- **EXTRACT**:
____________
In the 1970s these national efforts to improve school programs and teacher education, including the goals for science teaching, were reassessed. The public had become disillusioned with the expenditures for science teacher enhancement and curriculum development projects. The NSF Project Synthesis effort established four new goals: science for meeting personal needs, science for resolving current societal issues, science for assisting with career choices, and science for preparing for further study.
In this climate the NSF established a new program to influence science teacher education directly. Called the Undergraduate Pre-Service Science Teacher Education Program (UPSTEP), its premises included the following:
- Effective preservice programs integrate science and education and often require five years.
- Science faculties are important ingredients in program planning, teaching, and program administration.
- The preparation of an effective science teacher involves more than providing a student with up-to-date content and some generalized teaching skills.
- Effective programs involve master teachers, school and community leaders, and faculty members.
- Teacher education can be evaluated and used to improve existing programs.
- Effective programs should include advances in computer technology, educational psychology, philosophy, sociology, and history of science.
Current Structure and Organization
Most of the 1,250 institutions that prepare science teachers start with the assumption that an undergraduate major in one of the sciences is a must. Many teacher education programs merely require science courses (typically about one-half of a degree program) and increase the number of methods courses and associated practica (experiences in schools) prior to student teaching. Many institutions moved to a five-year program and/or the completion of a master's degree before licensure.
In the 1990s the U.S. Department of Education funded studies, known as Salish I and Salish II, to discern the condition of preservice teacher education programs in the United States. Salish I was a three-year study of programs and graduates from ten different universities across the United States. The study's major findings included the following:
- During their initial years of teaching, most new science teachers use little of what teacher education programs promote.
- Few teacher education programs are using what is known about science as envisioned by the National Science Education Standards.
- The courses comprising teacher education programs are unrelated to each other.
- There are few ties between preservice and inservice efforts.
- Support for teacher education reforms has been largely unrecognized and underfunded.
Salish II involved fifteen new universities, which agreed to alter some aspects of their teacher education programs and to use research instruments from Salish I to determine the effectiveness of the changes. Major findings from Salish II were as follows:
- Significant changes in teacher education majors can be made during a single year, when part of a collaborative research project.
____________
- **GIVEN EXERCISE 1**:
List every line in the rows below that contains the word "title".

- **STORED RECORDS**:
____________
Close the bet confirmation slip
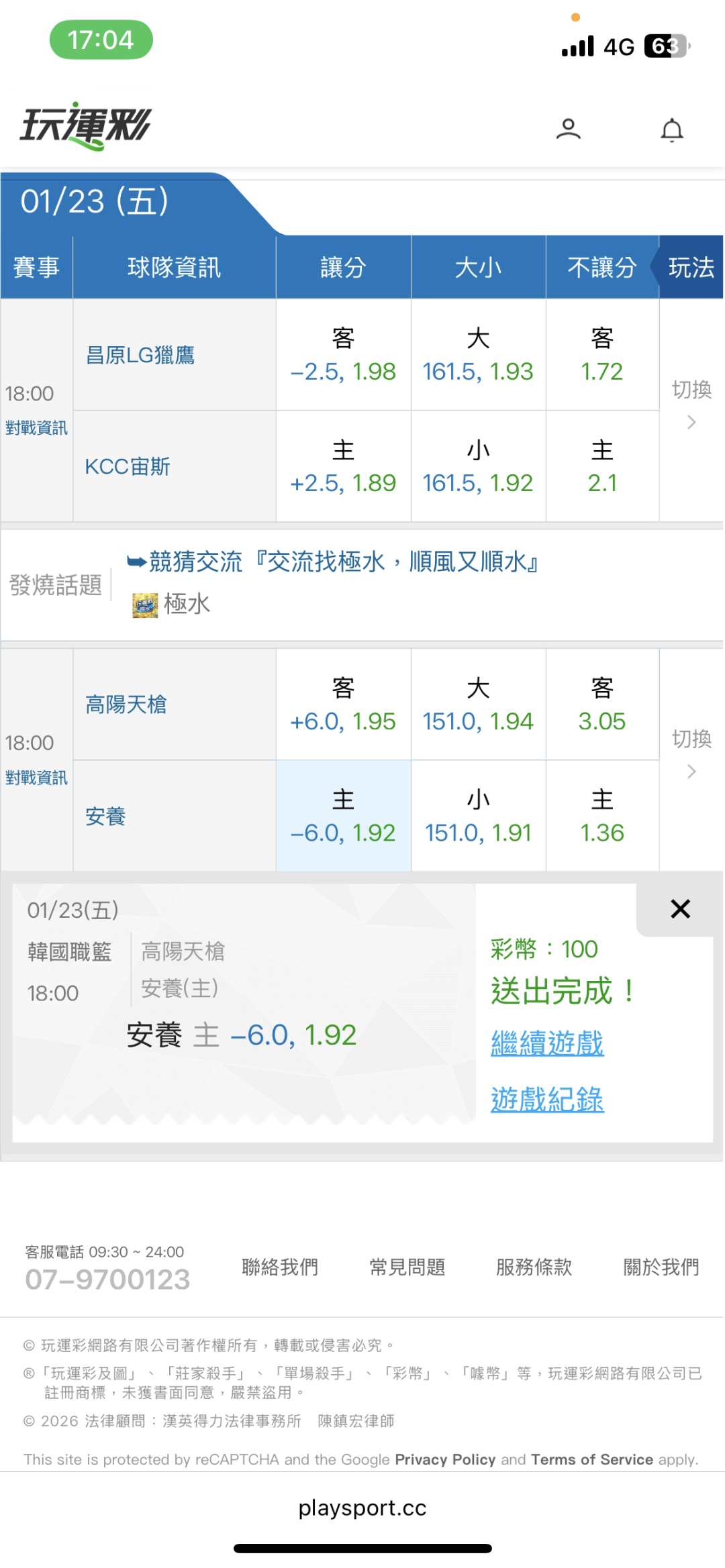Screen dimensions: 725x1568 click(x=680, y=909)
____________
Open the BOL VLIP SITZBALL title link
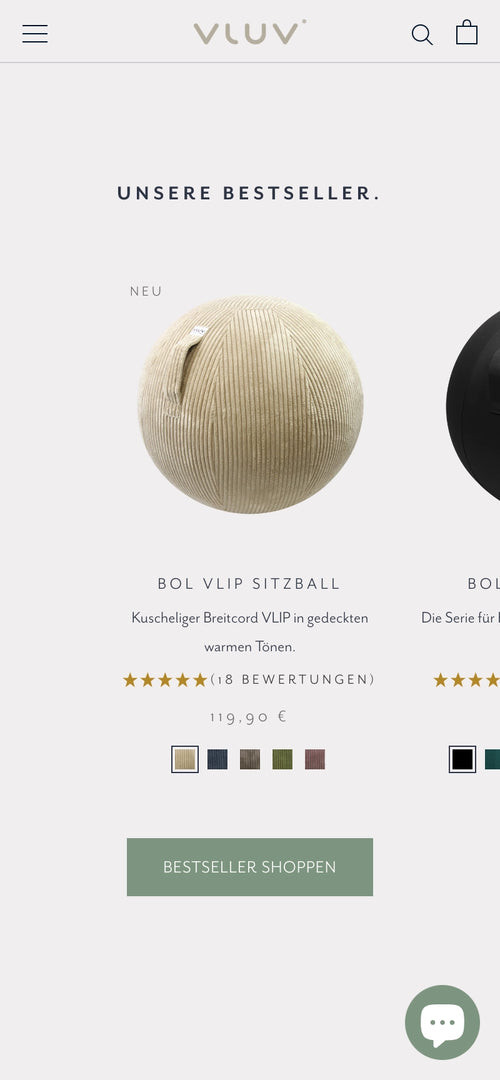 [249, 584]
____________
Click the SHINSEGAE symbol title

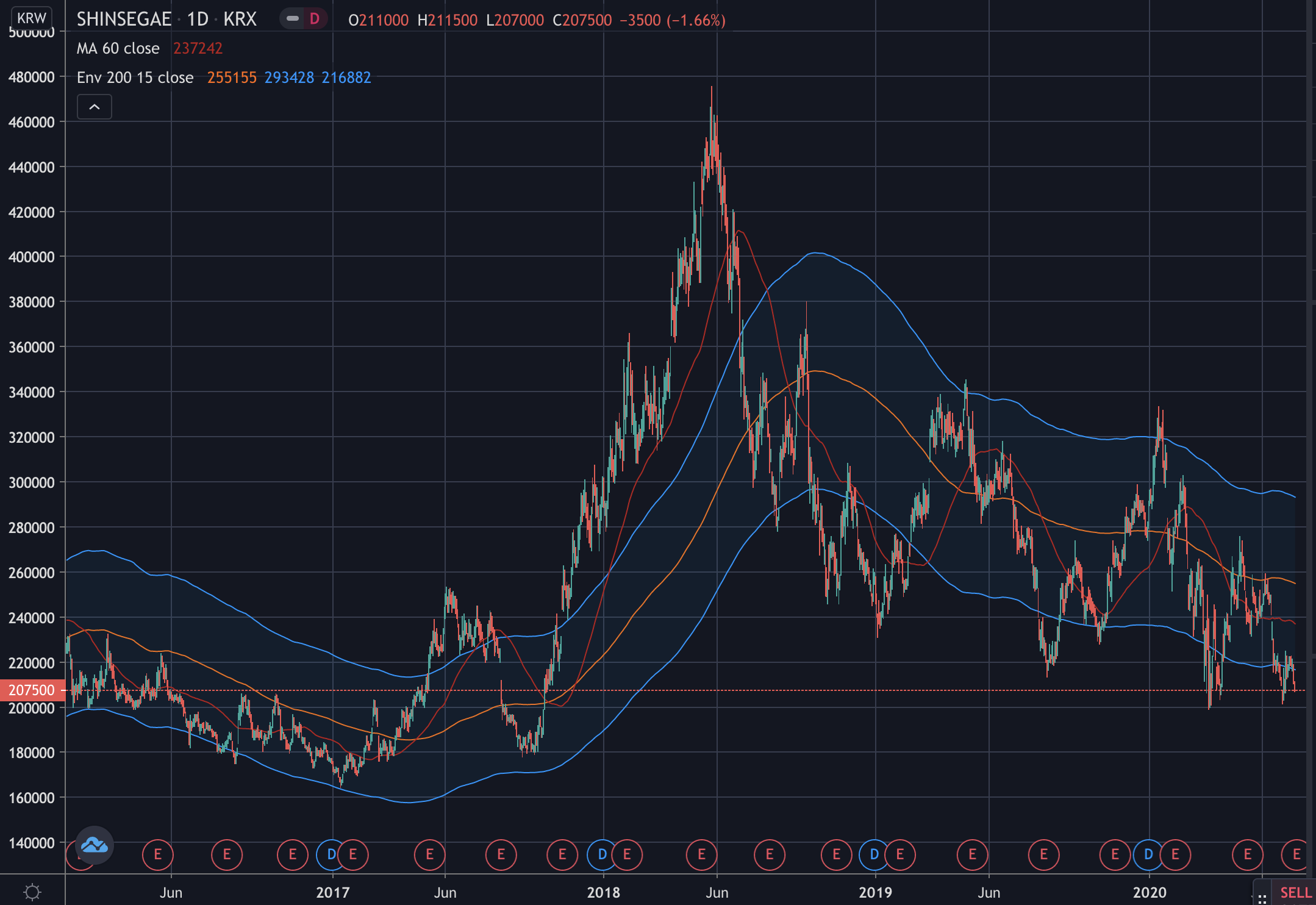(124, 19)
____________
- **GIVEN EXERCISE 2**:
Reproduce the passage on science teacher education above, everything from "- The preparation" down to "improve existing programs.".

- **FULL SOLUTION 1**:
Open the BOL VLIP SITZBALL title link
Click the SHINSEGAE symbol title

- **FULL SOLUTION 2**:
- The preparation of an effective science teacher involves more than providing a student with up-to-date content and some generalized teaching skills.
- Effective programs involve master teachers, school and community leaders, and faculty members.
- Teacher education can be evaluated and used to improve existing programs.